Hedy Lamarr - Biography Summary


Hedy Lamarr (; born Hedwig Eva Maria Kiesler, November 9, 1914 – January 19, 2000) was an Austrian-born American film actress and inventor.

After a brief early film career in Czechoslovakia, including the controversial Ecstasy (1933) in which she is seen swimming and running nude, she fled from her husband, a wealthy Austrian ammunition manufacturer, and secretly moved to Paris. Traveling to London, she met Metro-Goldwyn-Mayer studio head Louis B. Mayer, who offered her a movie contract in Hollywood, where she became a film star from the late 1930s to the 1950s.

Among Lamarr's best known films are Algiers (1938), Boom Town (1940), I Take This Woman (1940), Comrade X (1940), Come Live With Me (1941), H.M. Pulham, Esq. (1941), and Samson and Delilah (1949).

Lamarr is also credited with being an inventor. At the beginning of World War II, she and composer George Antheil developed a radio guidance system for Allied torpedoes, which used spread spectrum and frequency hopping technology to defeat the threat of jamming by the Axis powers.
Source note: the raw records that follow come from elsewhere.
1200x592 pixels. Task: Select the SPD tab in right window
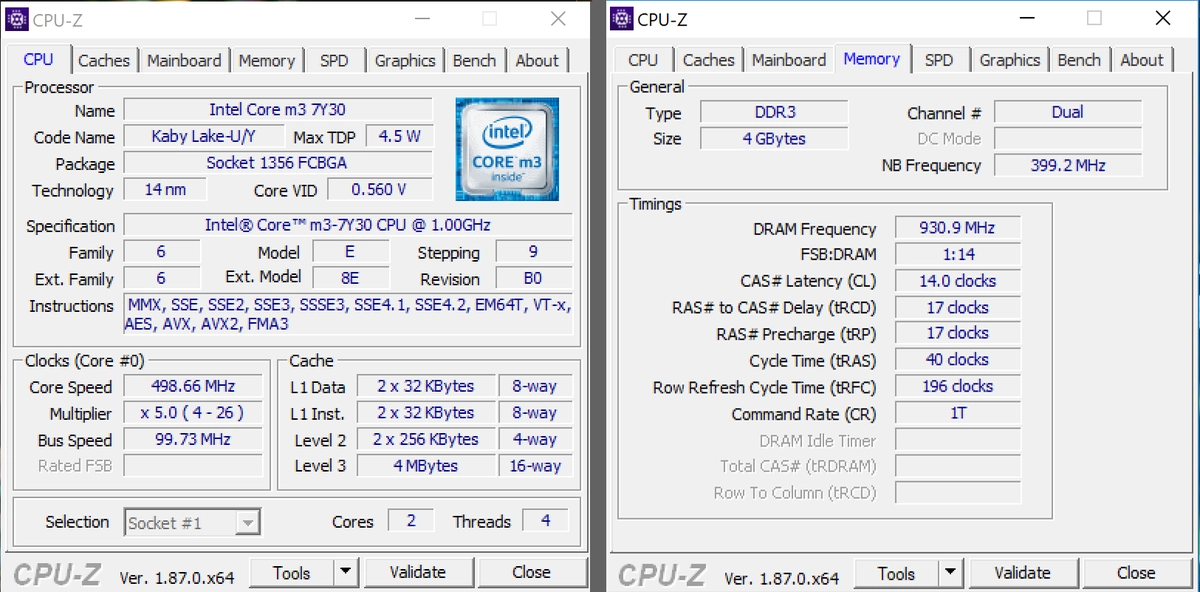(938, 60)
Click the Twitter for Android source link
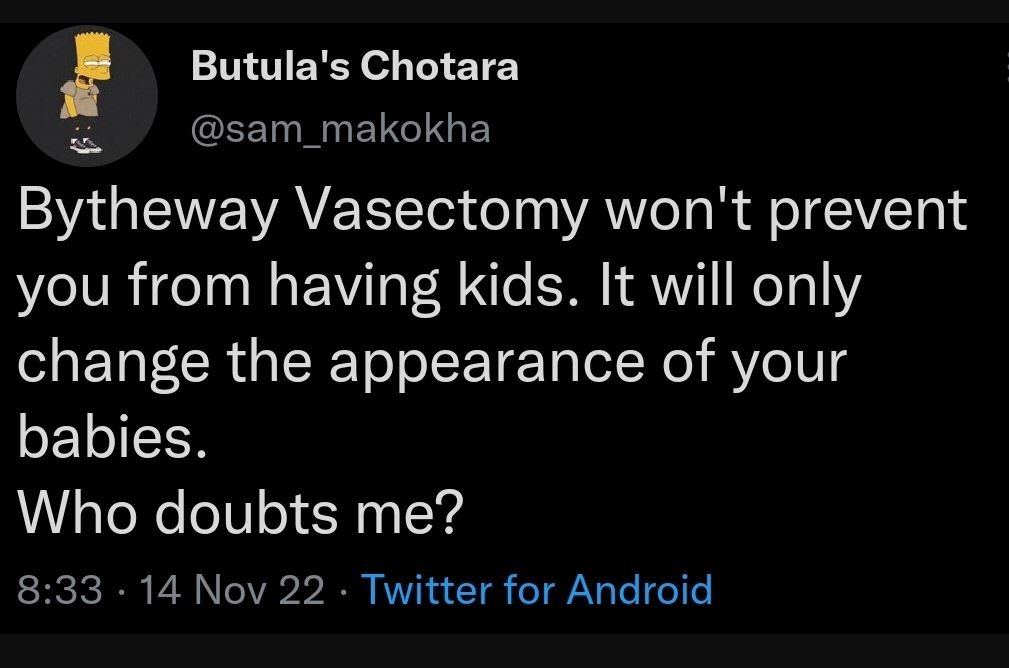1009x668 pixels. [x=538, y=591]
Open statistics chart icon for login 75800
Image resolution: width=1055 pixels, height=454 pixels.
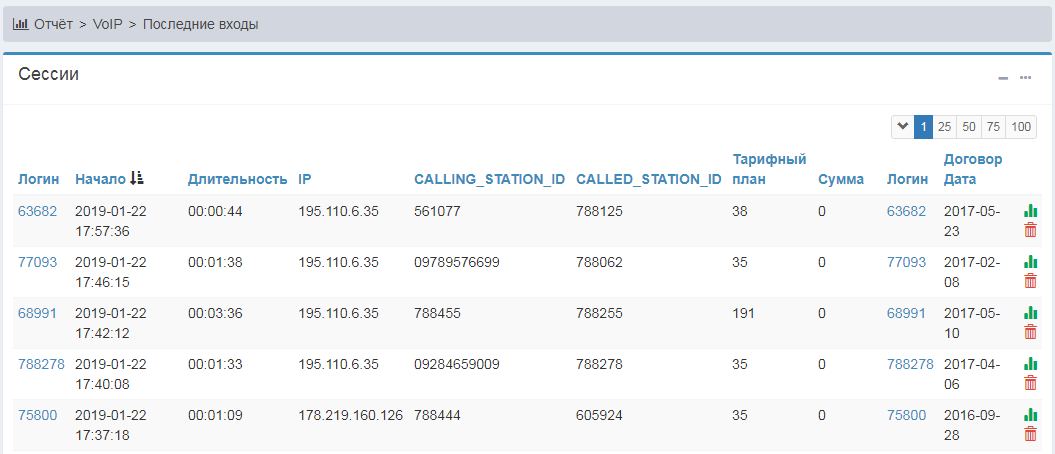click(x=1030, y=415)
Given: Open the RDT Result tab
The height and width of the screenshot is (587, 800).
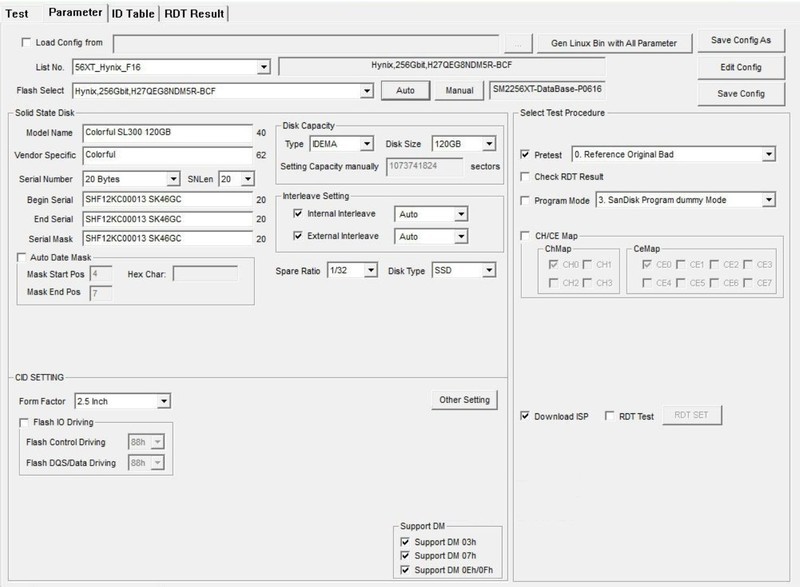Looking at the screenshot, I should click(x=197, y=13).
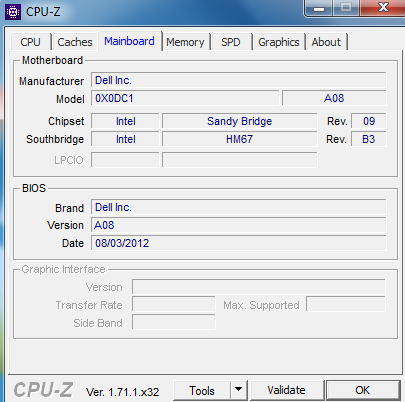Select the Model field 0X0DC1
This screenshot has width=405, height=402.
coord(185,98)
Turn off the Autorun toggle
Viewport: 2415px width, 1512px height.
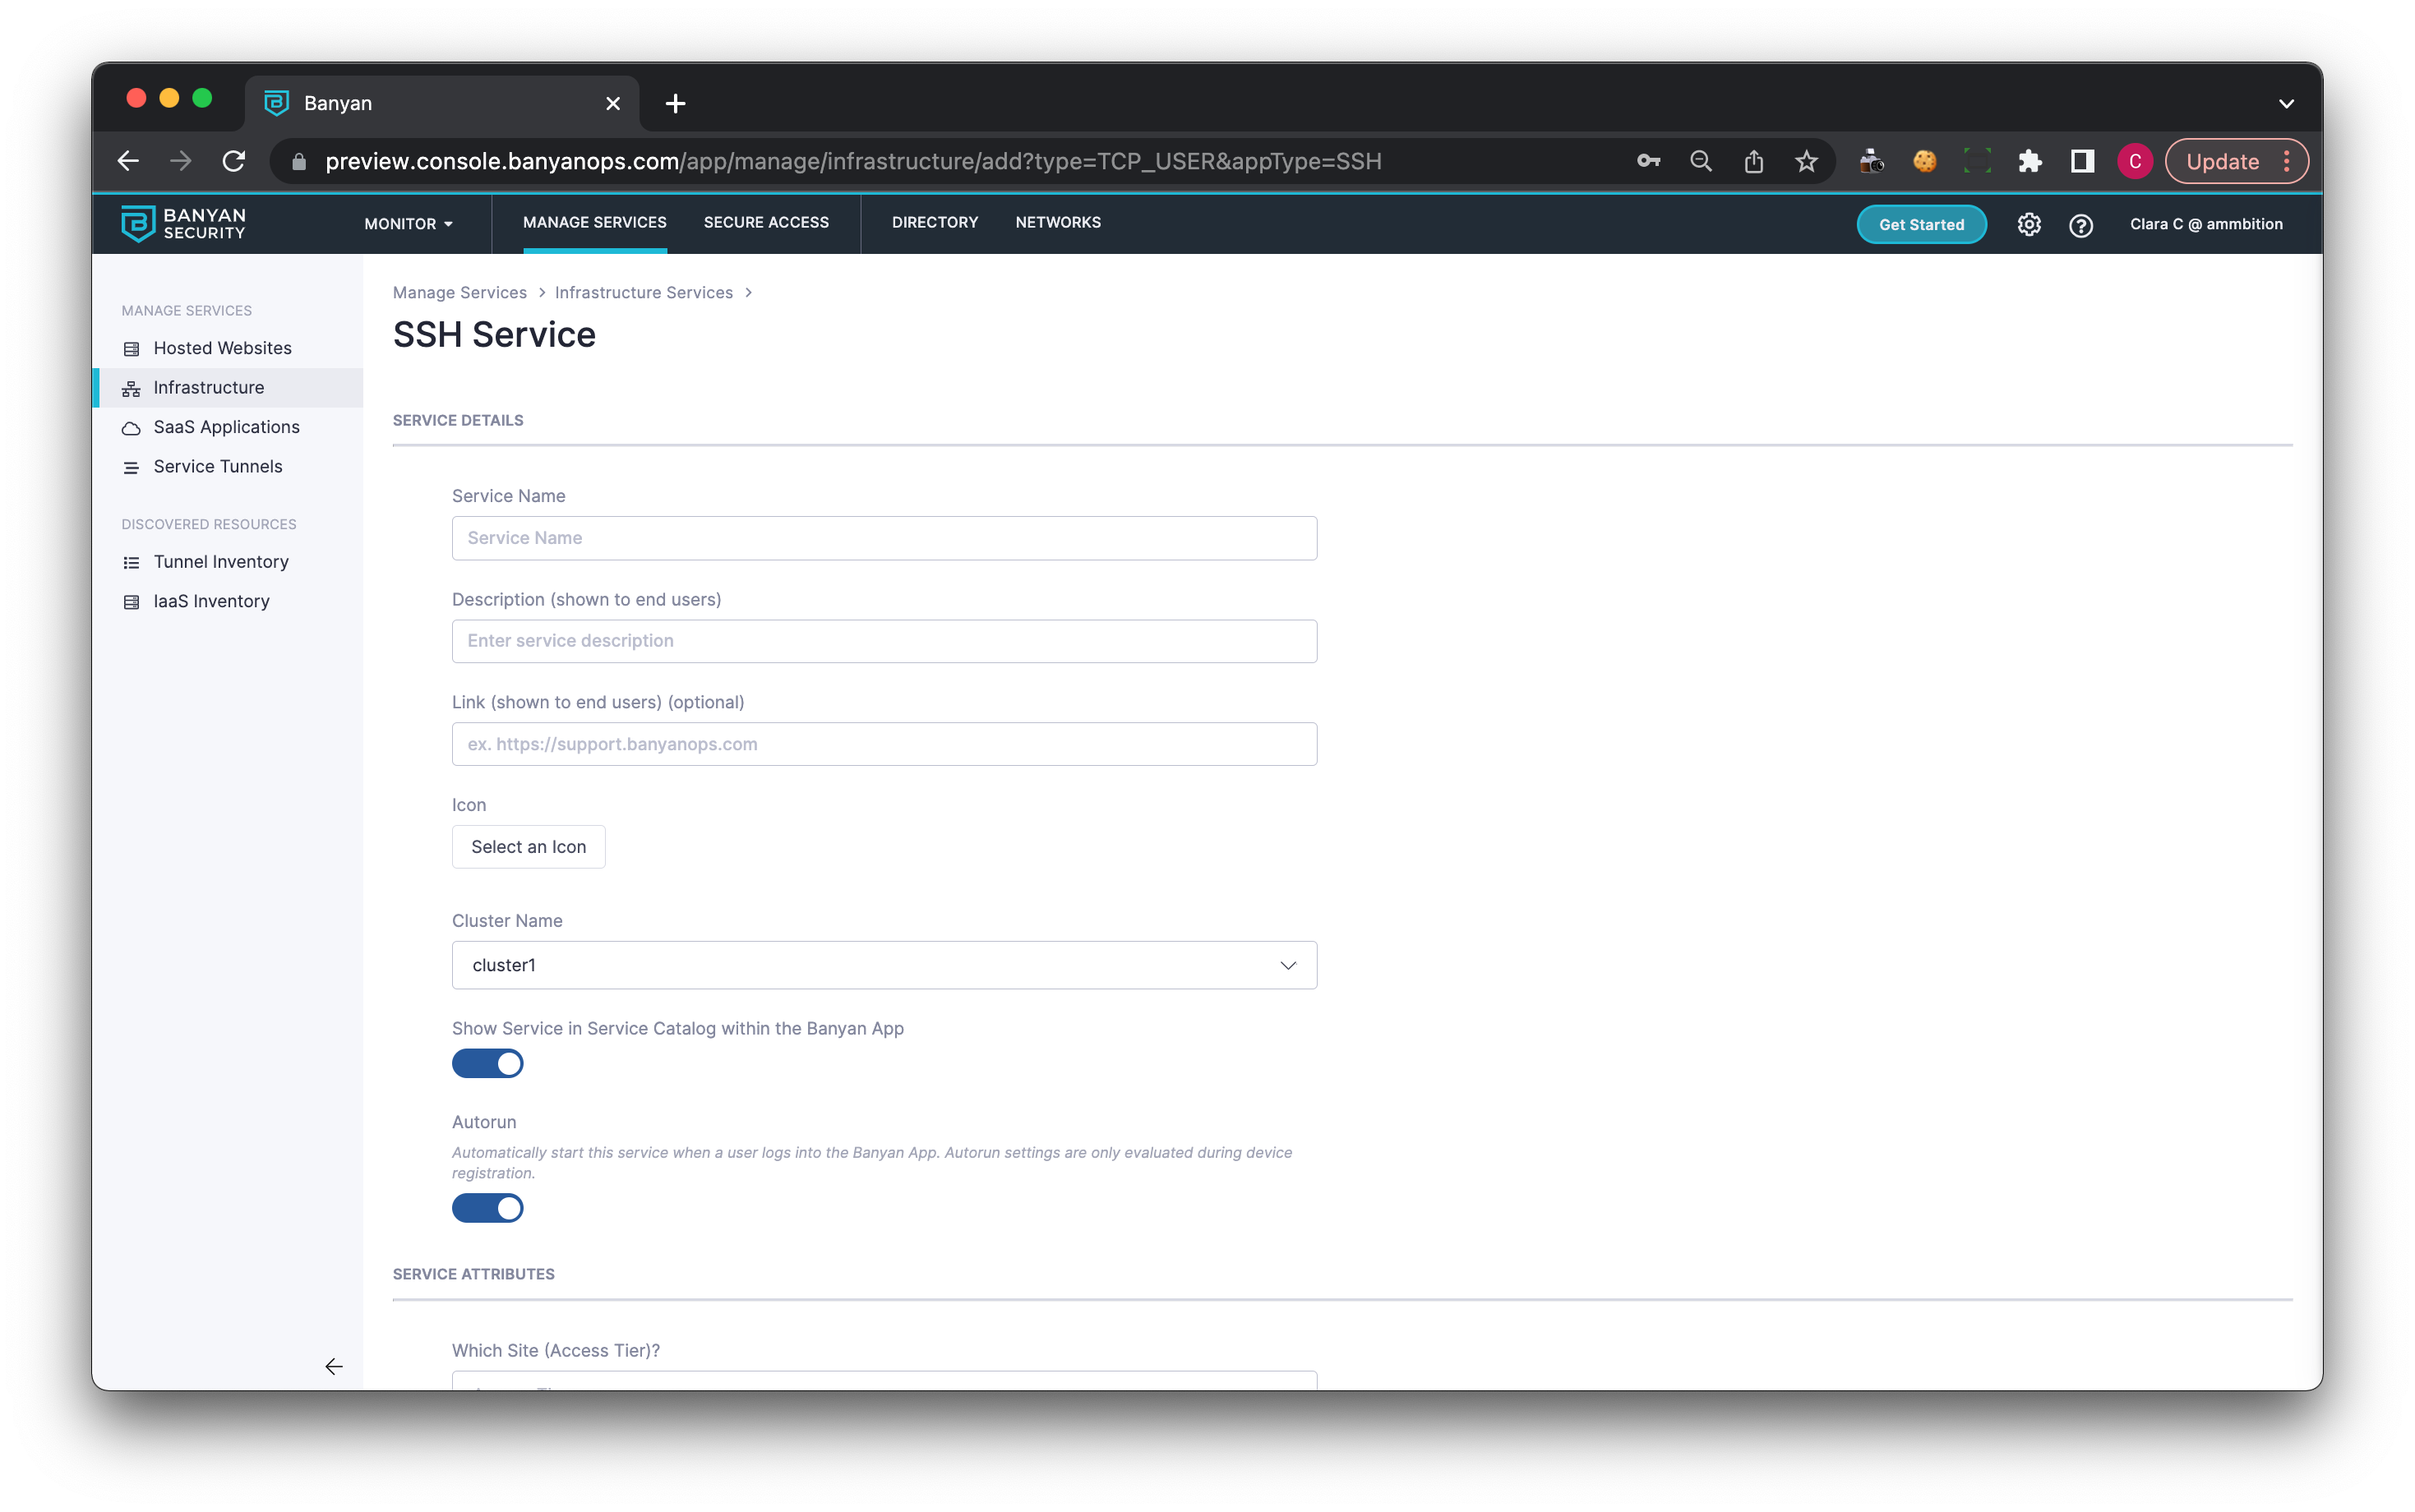click(x=488, y=1208)
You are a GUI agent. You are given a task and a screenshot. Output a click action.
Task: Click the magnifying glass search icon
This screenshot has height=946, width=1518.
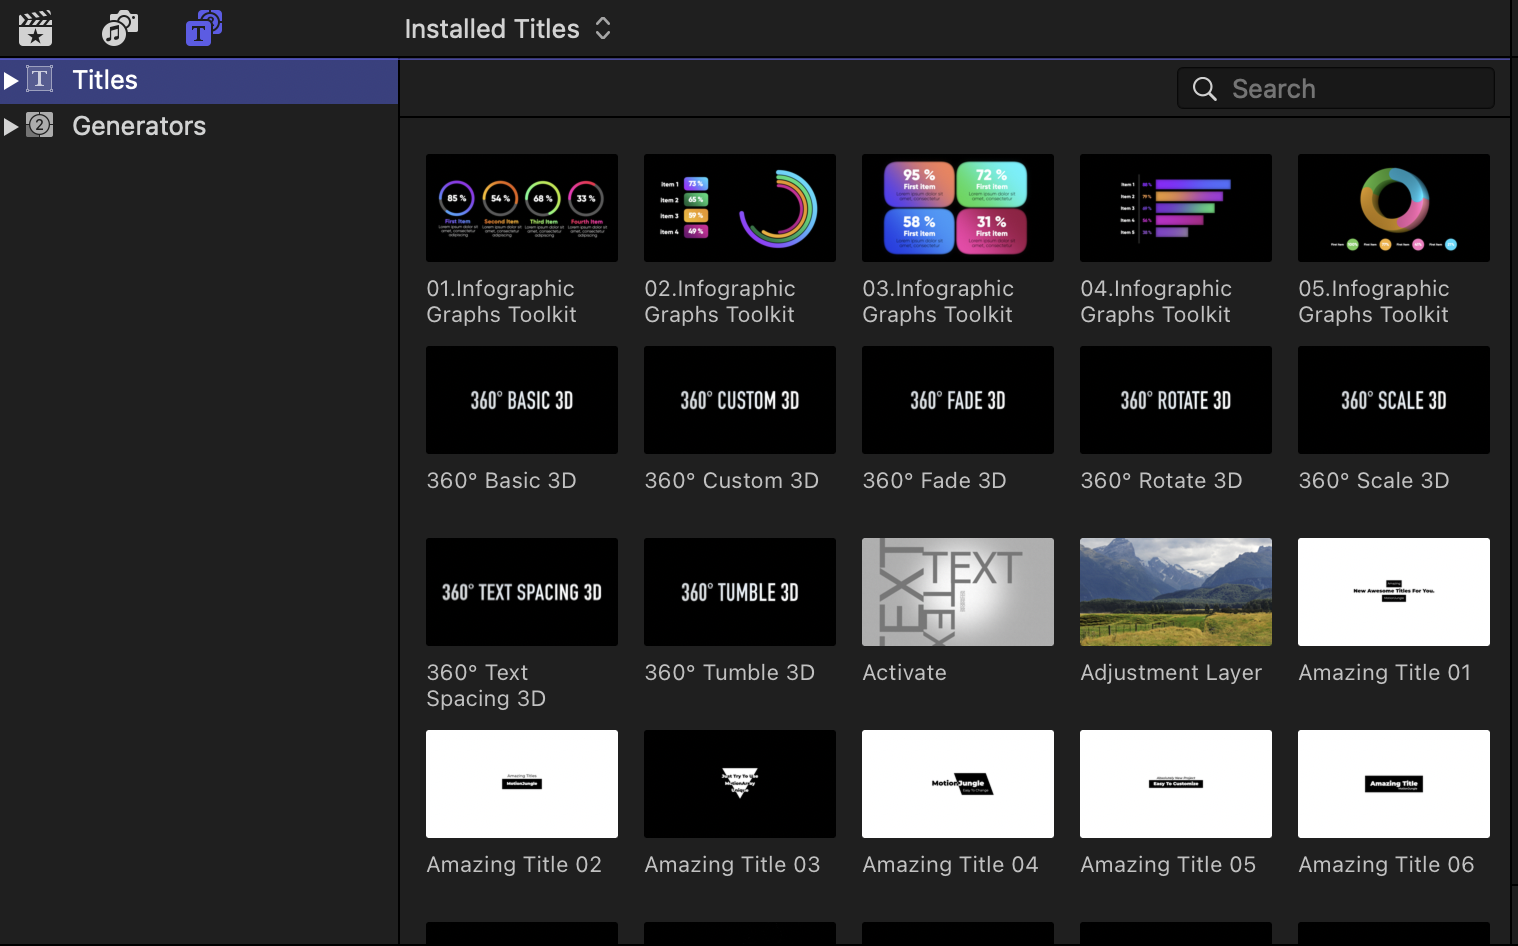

Although the US Navy did not adopt the technology until the 1960s, the principles of their work are arguably incorporated into Bluetooth technology, and are similar to methods used in legacy versions of CDMA and Wi-Fi. This work led to their induction into the National Inventors Hall of Fame in 2014.

Lamarr was married six times, bearing two sons and a daughter.